Трудно рассказать о мужестве профессора Фруминой, одного из основателей института, выдающегося ортопеда своего времени. Словно ничего не произошло, словно через несколько дней ей не предстоит лишиться любимой работы, смысла ее жизни, каждое утро она являлась в клинику и продолжала руководить железной рукой. К концу дня старая маленькая женщина сникала в своем кабинете, отделенном от ординаторской незакрывающейся дверью. Мы видели ее обреченный взгляд, устремленный в бесконечность. Однажды я не выдержал и посоветовал ей позвонить в Москву, Хрущеву. (Ей был известен его домашний телефон.) Анна Ефремовна гордо отказалась даже от самой мысли об этом. Щепетильность, понятие об отношении между врачом и пациентом не позволяли ей прибегнуть к подобной протекции. В течение нескольких дней я не отставал от шефа, настаивая на том, что она обязана позвонить Хрущеву не ради себя, а для блага больных детей. Вечером 23 марта она позвонила. Нина Петровна Хрущева была возмущена случившимся и пообещала сообщить об этом мужу. На следующий день беспартийного профессора Фрумину вызвали в ЦК и уведомили, что приказ директора института отменен. Не извинились, не объяснили, не пришли к ней, нет – вызвали и уведомили.

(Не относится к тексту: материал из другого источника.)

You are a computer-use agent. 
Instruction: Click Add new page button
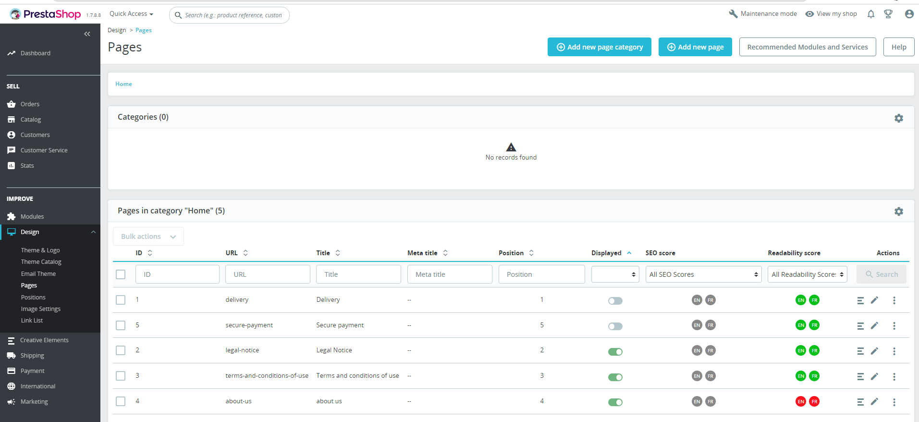click(x=695, y=47)
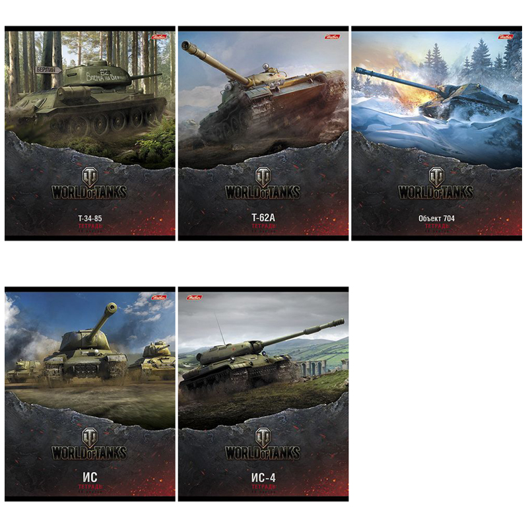
Task: Click the World of Tanks logo on T-62A cover
Action: pyautogui.click(x=263, y=183)
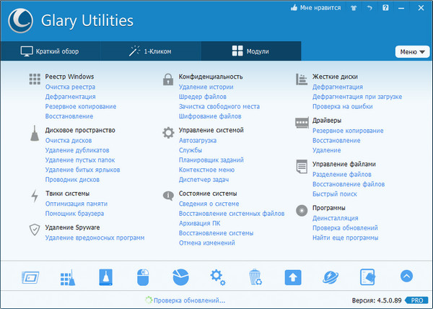Click the disk cleaner icon in bottom toolbar
433x309 pixels.
click(x=104, y=276)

А 4-го апреля в "Правде" появилось сообщение о том, что дело врачей оказалось ошибкой.

Антисемиты в институте приуныли, посчитав, что это может изменить официальное отношение к евреям, следовательно, ухудшит их шансы. В пылу спора Скляренко даже осмелился сболтнуть, что это сообщение, в отличие от первого, не соответствует действительности, что оно просто необходимо сейчас как политичесский маневр.

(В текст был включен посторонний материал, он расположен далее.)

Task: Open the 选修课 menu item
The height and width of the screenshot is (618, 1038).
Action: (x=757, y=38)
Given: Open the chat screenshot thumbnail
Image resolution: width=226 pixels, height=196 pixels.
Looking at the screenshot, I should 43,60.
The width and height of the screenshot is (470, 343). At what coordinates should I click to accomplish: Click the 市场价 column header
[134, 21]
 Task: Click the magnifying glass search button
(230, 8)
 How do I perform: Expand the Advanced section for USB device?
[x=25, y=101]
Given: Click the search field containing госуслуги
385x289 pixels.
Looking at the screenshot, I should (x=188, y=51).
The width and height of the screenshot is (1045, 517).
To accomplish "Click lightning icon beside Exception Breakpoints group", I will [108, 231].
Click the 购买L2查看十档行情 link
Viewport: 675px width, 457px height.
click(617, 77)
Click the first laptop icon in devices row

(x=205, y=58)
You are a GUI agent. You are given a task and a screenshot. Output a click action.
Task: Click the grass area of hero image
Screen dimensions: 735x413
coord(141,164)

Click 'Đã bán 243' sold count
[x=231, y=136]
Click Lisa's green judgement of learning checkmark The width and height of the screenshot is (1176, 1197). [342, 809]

Фрумина уцелела. Но в первой клинике к этому времени не осталось ни одного еврея. Уволили выдающегося профессора, заведовавшего пятой клиникой, заменив его невеждой в полном смысле этого слова, посмешищем не только среди врачей, но и среди студентов. Институт был на пути к своему нынешнему состоянию.

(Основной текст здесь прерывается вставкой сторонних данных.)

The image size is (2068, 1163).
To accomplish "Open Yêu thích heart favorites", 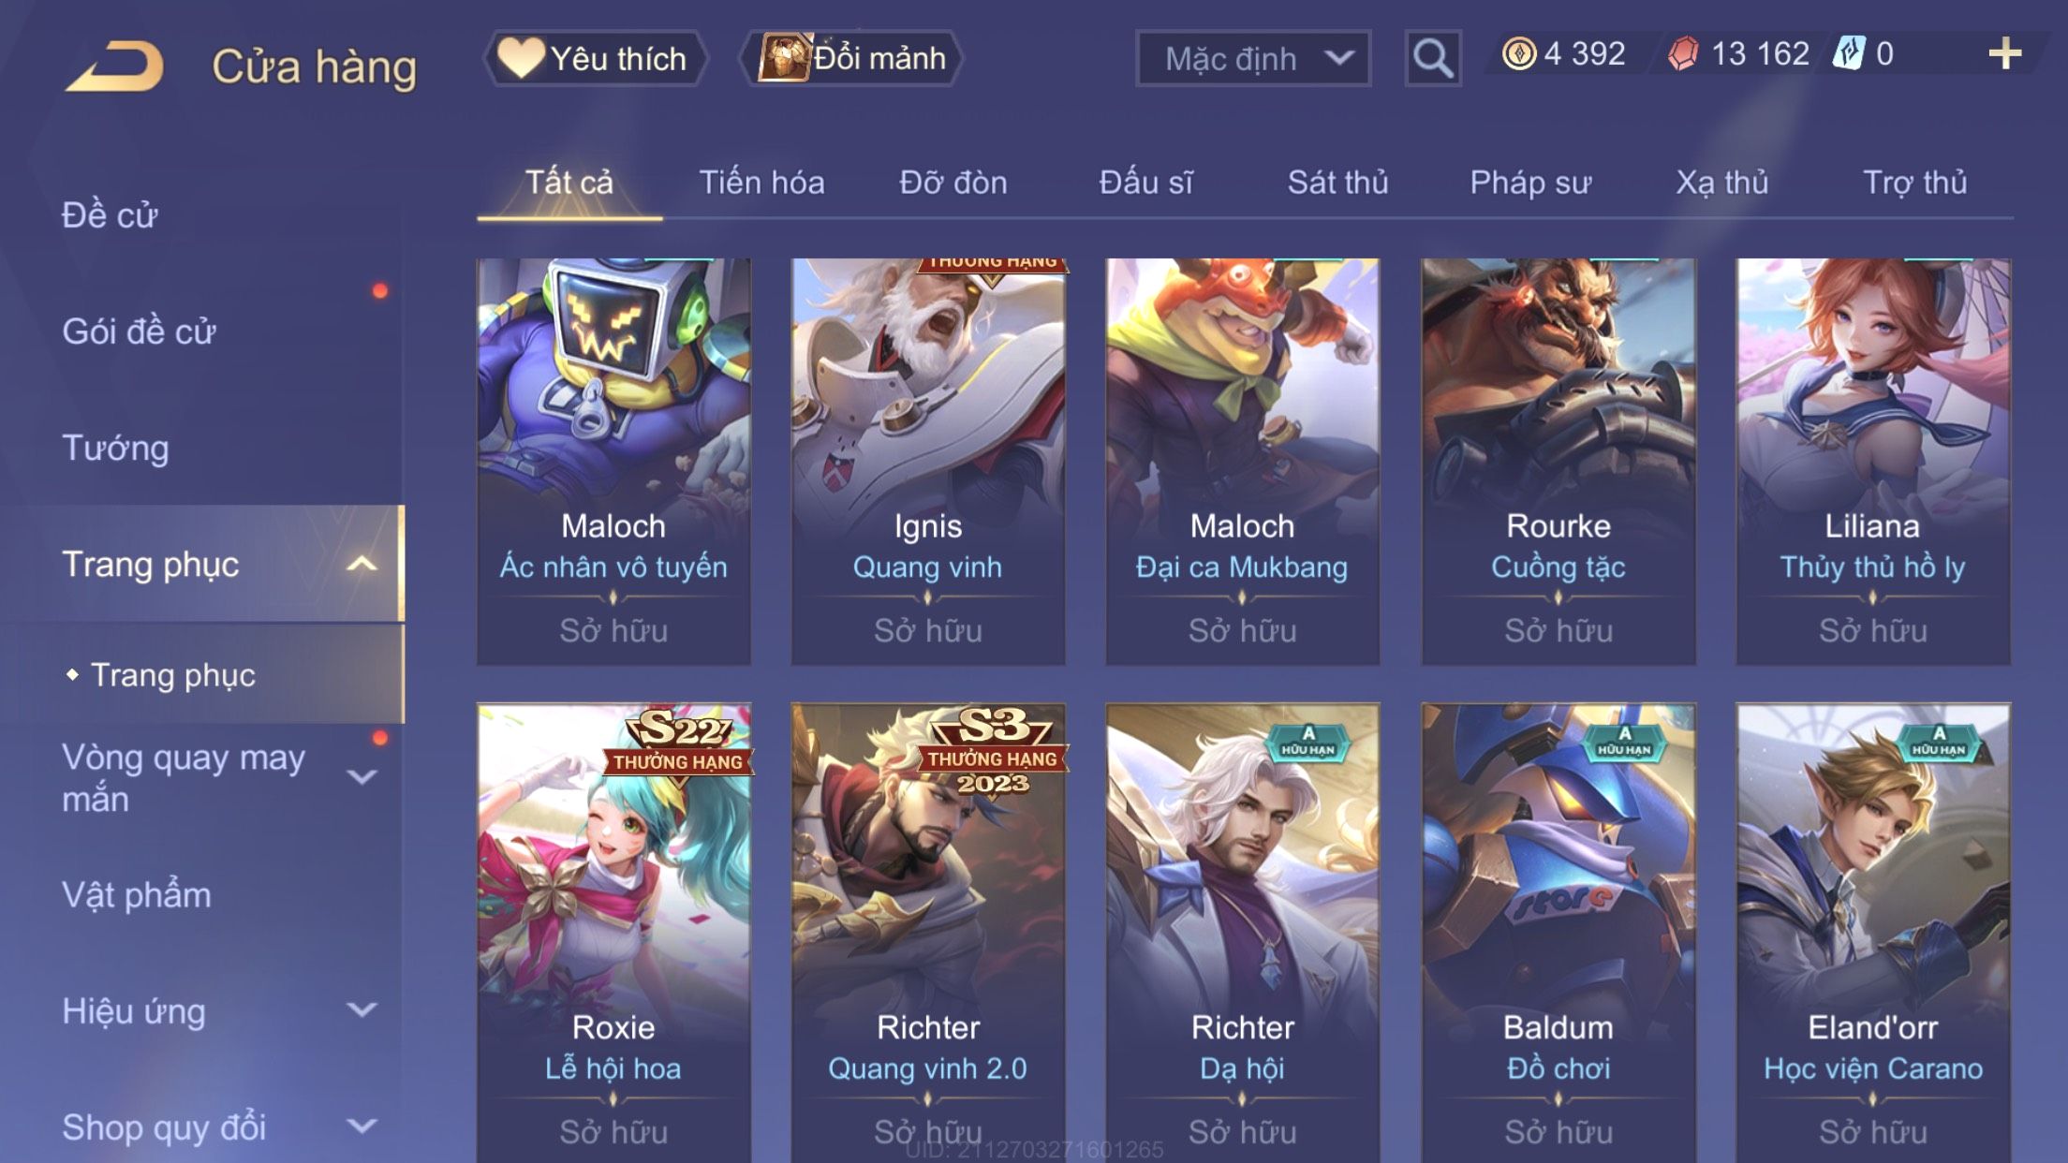I will coord(595,58).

После короткого затишья начался новый тур преследований профессора Фруминой. На сей раз дело должно было быть сработано руками клинических ординаторов. Мол, начальство реагирует только лишь на критику снизу. Профессор обвинялась в том, что саботирует подготовку украинских национальных кадров ортопедов. Более смехотворного повода нельзя было придумать. Часами можно было бы рассказывать, как изощрялась Анна Ефремовна, чтобы передать свои знания, опыт и умение молодым, как возилась с тупыми ординаторами, стараясь хоть как-то вылепить из них подобие врачей.